Reproduce the rows below verbatim, line for line.
* * * * * * * * *
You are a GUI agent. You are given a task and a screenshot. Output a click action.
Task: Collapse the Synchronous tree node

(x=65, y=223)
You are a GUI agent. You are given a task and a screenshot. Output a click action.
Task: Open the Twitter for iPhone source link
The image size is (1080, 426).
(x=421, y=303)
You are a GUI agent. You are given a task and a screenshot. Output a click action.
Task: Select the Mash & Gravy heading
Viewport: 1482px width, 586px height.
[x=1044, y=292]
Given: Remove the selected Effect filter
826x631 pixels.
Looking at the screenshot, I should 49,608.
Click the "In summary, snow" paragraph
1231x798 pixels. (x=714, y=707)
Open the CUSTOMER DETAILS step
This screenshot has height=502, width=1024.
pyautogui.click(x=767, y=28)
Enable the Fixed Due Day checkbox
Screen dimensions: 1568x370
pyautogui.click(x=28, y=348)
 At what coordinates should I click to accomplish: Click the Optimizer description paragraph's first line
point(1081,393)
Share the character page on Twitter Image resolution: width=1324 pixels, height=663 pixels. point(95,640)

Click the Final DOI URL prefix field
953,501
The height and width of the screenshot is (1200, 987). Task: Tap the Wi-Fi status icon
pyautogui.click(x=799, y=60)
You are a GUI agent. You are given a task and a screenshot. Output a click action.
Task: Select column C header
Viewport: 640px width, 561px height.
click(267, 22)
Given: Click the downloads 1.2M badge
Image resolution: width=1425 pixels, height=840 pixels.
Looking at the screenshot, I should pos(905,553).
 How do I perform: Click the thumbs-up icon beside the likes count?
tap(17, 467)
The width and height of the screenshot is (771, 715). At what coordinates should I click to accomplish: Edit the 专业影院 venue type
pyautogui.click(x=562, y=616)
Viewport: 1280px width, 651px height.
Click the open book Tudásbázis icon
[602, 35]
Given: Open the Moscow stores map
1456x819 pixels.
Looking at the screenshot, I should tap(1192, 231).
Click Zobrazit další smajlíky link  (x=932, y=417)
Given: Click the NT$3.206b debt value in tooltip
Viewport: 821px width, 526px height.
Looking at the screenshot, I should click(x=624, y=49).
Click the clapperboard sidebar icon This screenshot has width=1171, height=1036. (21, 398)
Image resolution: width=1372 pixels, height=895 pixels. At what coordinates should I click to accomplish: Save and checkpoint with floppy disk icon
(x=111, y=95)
* * * * * * * * *
Reply to the exercise:
You are a GUI agent. You are given a task and a screenshot. Output a click action.
Task: Collapse the Synchronous tree node

(x=65, y=223)
You are a GUI agent. You are given a task and a screenshot. Output a click action.
Task: Open the Twitter for iPhone source link
The image size is (1080, 426).
(x=421, y=303)
You are a GUI agent. You are given a task and a screenshot. Output a click action.
Task: Select the Mash & Gravy heading
Viewport: 1482px width, 586px height.
[x=1044, y=292]
Given: Remove the selected Effect filter
826x631 pixels.
Looking at the screenshot, I should 49,608.
Click the "In summary, snow" paragraph
1231x798 pixels. (x=714, y=707)
Open the CUSTOMER DETAILS step
This screenshot has height=502, width=1024.
pyautogui.click(x=767, y=28)
Enable the Fixed Due Day checkbox
Screen dimensions: 1568x370
pyautogui.click(x=28, y=348)
 At what coordinates should I click to accomplish: Click the Optimizer description paragraph's first line
point(1081,393)
Share the character page on Twitter Image resolution: width=1324 pixels, height=663 pixels. point(95,640)

Click the Final DOI URL prefix field
953,501
The height and width of the screenshot is (1200, 987). Task: Tap the Wi-Fi status icon
pyautogui.click(x=799, y=60)
You are a GUI agent. You are given a task and a screenshot. Output a click action.
Task: Select column C header
Viewport: 640px width, 561px height.
click(267, 22)
Given: Click the downloads 1.2M badge
Image resolution: width=1425 pixels, height=840 pixels.
Looking at the screenshot, I should pos(905,553).
 How do I perform: Click the thumbs-up icon beside the likes count?
tap(17, 467)
The width and height of the screenshot is (771, 715). At what coordinates should I click to accomplish: Edit the 专业影院 venue type
pyautogui.click(x=562, y=616)
Viewport: 1280px width, 651px height.
Click the open book Tudásbázis icon
[602, 35]
Given: Open the Moscow stores map
1456x819 pixels.
Looking at the screenshot, I should tap(1192, 231).
Click Zobrazit další smajlíky link  (x=932, y=417)
Given: Click the NT$3.206b debt value in tooltip
Viewport: 821px width, 526px height.
Looking at the screenshot, I should click(x=624, y=49).
Click the clapperboard sidebar icon This screenshot has width=1171, height=1036. (21, 398)
Image resolution: width=1372 pixels, height=895 pixels. At what coordinates should I click to accomplish: Save and checkpoint with floppy disk icon
(x=111, y=95)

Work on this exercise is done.